*WHAT YOU NEED TO DO*.
Your answer is the lines below, exactly, from the one that contains "I am Under 18 (495, 602)" through the one that contains "[返回头部] (31, 2494)", both included.

*** Block opens ***

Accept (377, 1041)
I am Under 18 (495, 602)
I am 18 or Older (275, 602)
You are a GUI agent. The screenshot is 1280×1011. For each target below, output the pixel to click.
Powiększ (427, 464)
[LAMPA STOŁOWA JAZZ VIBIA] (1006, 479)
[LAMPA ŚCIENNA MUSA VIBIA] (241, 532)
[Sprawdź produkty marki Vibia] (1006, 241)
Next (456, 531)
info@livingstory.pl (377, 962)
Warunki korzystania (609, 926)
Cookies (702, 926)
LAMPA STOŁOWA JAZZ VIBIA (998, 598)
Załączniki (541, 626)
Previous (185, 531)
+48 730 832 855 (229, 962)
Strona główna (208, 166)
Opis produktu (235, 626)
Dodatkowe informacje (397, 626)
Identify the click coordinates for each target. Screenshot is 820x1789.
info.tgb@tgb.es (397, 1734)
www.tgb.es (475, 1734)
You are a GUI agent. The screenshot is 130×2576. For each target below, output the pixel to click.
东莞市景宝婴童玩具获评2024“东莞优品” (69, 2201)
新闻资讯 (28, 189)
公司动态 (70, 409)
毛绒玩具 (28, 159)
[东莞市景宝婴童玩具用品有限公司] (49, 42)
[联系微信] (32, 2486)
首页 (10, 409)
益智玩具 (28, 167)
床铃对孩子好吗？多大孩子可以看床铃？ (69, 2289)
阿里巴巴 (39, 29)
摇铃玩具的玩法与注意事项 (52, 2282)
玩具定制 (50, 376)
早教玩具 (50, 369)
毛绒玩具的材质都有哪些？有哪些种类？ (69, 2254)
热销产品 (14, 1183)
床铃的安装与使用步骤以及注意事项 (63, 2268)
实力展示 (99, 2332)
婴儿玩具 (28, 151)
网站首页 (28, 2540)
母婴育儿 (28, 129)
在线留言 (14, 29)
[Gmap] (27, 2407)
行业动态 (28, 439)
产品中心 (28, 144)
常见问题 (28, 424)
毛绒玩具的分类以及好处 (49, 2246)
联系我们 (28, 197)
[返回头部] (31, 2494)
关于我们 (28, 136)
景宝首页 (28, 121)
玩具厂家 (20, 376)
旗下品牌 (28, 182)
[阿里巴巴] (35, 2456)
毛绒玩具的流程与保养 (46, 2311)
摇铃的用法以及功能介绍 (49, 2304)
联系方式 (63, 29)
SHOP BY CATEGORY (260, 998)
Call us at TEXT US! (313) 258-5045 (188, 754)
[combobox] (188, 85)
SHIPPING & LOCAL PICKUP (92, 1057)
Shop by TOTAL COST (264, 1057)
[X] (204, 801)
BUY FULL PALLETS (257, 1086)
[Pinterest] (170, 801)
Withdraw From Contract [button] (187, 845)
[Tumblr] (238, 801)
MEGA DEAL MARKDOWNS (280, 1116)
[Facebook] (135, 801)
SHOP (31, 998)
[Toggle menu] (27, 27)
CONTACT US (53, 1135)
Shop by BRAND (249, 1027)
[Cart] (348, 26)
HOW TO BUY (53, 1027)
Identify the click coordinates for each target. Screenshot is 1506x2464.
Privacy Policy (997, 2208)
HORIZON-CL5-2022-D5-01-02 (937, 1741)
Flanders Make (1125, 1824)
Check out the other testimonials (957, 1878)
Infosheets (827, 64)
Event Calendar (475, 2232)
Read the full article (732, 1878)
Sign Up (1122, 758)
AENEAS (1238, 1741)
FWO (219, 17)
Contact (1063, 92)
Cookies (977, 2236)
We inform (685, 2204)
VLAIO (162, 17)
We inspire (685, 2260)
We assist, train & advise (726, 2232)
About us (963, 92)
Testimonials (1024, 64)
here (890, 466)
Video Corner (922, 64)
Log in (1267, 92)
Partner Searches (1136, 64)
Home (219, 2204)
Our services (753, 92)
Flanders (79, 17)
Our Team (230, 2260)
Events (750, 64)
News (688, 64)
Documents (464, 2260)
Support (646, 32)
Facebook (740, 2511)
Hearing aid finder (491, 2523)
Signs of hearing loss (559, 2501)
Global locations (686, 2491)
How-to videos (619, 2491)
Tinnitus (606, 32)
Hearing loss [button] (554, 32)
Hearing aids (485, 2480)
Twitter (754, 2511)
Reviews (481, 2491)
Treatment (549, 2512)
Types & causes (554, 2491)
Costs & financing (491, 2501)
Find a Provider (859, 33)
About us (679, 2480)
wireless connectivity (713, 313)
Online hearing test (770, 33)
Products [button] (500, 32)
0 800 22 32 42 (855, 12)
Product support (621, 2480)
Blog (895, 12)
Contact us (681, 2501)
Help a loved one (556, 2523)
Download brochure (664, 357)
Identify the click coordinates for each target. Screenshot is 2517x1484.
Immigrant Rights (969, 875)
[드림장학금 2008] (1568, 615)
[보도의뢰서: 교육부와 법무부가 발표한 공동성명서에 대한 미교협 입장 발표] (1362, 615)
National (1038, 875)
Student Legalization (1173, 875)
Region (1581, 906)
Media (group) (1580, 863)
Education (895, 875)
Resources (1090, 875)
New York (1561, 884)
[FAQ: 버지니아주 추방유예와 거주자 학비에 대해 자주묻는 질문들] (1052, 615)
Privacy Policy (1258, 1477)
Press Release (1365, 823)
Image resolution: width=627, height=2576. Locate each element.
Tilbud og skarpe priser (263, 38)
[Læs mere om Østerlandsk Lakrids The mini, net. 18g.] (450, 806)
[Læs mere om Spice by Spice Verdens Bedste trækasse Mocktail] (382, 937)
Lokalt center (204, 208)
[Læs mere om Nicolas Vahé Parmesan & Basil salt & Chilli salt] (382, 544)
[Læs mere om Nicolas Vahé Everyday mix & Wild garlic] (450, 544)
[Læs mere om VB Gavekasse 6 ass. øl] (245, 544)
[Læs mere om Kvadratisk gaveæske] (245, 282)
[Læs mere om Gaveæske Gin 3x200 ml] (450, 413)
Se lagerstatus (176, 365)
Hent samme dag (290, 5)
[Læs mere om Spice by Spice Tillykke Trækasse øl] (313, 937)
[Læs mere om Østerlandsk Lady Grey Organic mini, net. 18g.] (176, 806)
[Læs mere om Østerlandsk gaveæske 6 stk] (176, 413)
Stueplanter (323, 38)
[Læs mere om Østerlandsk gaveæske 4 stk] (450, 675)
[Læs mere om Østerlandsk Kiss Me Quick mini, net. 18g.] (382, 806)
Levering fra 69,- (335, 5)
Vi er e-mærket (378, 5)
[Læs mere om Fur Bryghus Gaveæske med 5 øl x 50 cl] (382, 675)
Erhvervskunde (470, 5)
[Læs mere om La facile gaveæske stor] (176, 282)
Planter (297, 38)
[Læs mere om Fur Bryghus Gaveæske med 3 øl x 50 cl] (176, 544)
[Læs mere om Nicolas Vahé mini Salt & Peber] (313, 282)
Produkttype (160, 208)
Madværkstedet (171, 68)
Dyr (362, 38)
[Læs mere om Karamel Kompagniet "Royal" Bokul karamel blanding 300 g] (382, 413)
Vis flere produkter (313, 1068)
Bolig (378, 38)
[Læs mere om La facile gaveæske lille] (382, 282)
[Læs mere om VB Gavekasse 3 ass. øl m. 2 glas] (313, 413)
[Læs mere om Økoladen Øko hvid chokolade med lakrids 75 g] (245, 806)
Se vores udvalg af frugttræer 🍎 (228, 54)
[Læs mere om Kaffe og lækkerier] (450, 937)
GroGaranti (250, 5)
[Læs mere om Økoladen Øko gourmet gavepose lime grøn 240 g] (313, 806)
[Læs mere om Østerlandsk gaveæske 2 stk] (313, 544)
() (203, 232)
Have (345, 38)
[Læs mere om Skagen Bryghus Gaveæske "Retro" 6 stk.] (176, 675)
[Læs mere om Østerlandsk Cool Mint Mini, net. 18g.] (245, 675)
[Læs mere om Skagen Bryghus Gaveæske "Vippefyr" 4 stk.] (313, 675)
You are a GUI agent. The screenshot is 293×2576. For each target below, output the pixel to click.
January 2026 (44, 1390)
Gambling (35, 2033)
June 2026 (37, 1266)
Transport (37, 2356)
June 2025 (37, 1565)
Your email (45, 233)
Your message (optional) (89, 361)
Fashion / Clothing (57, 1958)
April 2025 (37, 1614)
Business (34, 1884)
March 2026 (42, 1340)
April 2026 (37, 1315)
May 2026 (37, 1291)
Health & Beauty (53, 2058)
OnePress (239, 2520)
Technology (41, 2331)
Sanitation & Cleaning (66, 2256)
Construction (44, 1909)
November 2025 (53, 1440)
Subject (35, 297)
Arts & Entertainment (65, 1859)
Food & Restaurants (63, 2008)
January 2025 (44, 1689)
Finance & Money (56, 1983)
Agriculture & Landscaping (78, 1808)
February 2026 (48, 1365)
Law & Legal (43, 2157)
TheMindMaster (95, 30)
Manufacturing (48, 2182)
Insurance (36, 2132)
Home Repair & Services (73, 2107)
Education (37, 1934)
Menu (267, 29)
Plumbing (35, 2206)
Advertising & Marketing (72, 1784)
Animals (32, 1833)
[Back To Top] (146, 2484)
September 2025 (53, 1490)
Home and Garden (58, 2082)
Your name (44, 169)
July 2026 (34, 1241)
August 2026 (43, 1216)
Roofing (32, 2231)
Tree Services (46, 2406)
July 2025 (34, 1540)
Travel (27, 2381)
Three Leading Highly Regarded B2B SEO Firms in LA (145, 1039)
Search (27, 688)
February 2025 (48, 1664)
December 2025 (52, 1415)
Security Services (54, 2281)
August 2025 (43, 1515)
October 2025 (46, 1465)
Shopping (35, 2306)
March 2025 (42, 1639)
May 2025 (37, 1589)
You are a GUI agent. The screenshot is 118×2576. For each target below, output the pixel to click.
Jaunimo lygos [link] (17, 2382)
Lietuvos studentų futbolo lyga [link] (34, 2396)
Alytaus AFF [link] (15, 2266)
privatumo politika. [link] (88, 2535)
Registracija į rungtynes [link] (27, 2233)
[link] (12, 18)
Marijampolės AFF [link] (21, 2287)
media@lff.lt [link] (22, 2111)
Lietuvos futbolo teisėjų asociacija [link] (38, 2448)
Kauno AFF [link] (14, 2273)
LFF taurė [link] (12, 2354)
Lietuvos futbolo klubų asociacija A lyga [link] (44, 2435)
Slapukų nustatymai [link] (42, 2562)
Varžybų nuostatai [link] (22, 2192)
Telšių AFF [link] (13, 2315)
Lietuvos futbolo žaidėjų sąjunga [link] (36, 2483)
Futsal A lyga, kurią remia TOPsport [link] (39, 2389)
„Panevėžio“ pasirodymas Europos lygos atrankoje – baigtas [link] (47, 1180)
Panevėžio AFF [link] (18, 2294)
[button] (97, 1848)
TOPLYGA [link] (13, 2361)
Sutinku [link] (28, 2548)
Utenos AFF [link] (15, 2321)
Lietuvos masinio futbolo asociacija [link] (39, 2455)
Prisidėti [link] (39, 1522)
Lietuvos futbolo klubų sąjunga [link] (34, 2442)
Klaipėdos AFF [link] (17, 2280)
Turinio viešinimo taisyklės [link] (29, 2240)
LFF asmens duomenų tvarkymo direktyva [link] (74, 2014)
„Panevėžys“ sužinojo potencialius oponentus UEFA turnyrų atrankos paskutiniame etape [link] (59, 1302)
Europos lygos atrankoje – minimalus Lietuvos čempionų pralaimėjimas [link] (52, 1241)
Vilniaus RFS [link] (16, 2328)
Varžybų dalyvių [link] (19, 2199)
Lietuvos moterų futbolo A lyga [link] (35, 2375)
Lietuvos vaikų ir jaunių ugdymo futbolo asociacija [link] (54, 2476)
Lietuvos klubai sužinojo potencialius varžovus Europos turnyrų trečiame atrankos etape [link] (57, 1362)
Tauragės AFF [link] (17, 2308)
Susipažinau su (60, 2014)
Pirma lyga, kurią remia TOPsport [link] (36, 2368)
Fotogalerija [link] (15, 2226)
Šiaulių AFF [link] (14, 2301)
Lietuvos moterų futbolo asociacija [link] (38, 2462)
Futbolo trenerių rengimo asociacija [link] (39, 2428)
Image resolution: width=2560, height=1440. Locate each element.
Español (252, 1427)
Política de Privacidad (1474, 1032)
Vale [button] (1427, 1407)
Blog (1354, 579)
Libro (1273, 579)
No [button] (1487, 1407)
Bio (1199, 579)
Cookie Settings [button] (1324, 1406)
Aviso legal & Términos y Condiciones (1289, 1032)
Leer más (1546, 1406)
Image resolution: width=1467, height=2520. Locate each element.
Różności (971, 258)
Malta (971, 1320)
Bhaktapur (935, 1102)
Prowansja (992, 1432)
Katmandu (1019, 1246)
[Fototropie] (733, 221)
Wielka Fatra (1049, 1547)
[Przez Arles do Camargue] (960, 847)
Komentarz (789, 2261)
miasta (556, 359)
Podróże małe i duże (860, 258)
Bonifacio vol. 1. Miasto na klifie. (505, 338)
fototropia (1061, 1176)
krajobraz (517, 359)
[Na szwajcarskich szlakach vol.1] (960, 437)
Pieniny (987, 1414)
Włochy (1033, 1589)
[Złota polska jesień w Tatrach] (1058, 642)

*** Block closes ***

*OUTPUT FOR THIS EXERCISE*.
I am Under 18 (495, 602)
I am 18 or Older (275, 602)
You are a GUI agent. The screenshot is 1280×1011. For each target below, output the pixel to click.
Powiększ (427, 464)
[LAMPA STOŁOWA JAZZ VIBIA] (1006, 479)
[LAMPA ŚCIENNA MUSA VIBIA] (241, 532)
[Sprawdź produkty marki Vibia] (1006, 241)
Next (456, 531)
info@livingstory.pl (377, 962)
Warunki korzystania (609, 926)
Cookies (702, 926)
LAMPA STOŁOWA JAZZ VIBIA (998, 598)
Załączniki (541, 626)
Previous (185, 531)
+48 730 832 855 (229, 962)
Strona główna (208, 166)
Opis produktu (235, 626)
Dodatkowe informacje (397, 626)
Identify the click coordinates for each target. Screenshot is 820x1789.
info.tgb@tgb.es (397, 1734)
www.tgb.es (475, 1734)
You are a GUI agent. The screenshot is 130×2576. For each target below, output the pixel to click.
东莞市景宝婴童玩具获评2024“东莞优品” (69, 2201)
新闻资讯 (28, 189)
公司动态 (70, 409)
毛绒玩具 (28, 159)
[东莞市景宝婴童玩具用品有限公司] (49, 42)
[联系微信] (32, 2486)
首页 (10, 409)
益智玩具 (28, 167)
床铃对孩子好吗？多大孩子可以看床铃？ (69, 2289)
阿里巴巴 (39, 29)
摇铃玩具的玩法与注意事项 (52, 2282)
玩具定制 (50, 376)
早教玩具 (50, 369)
毛绒玩具的材质都有哪些？有哪些种类？ (69, 2254)
热销产品 (14, 1183)
床铃的安装与使用步骤以及注意事项 (63, 2268)
实力展示 (99, 2332)
婴儿玩具 (28, 151)
网站首页 (28, 2540)
母婴育儿 (28, 129)
在线留言 (14, 29)
[Gmap] (27, 2407)
行业动态 (28, 439)
产品中心 (28, 144)
常见问题 (28, 424)
毛绒玩具的分类以及好处 (49, 2246)
联系我们 (28, 197)
[返回头部] (31, 2494)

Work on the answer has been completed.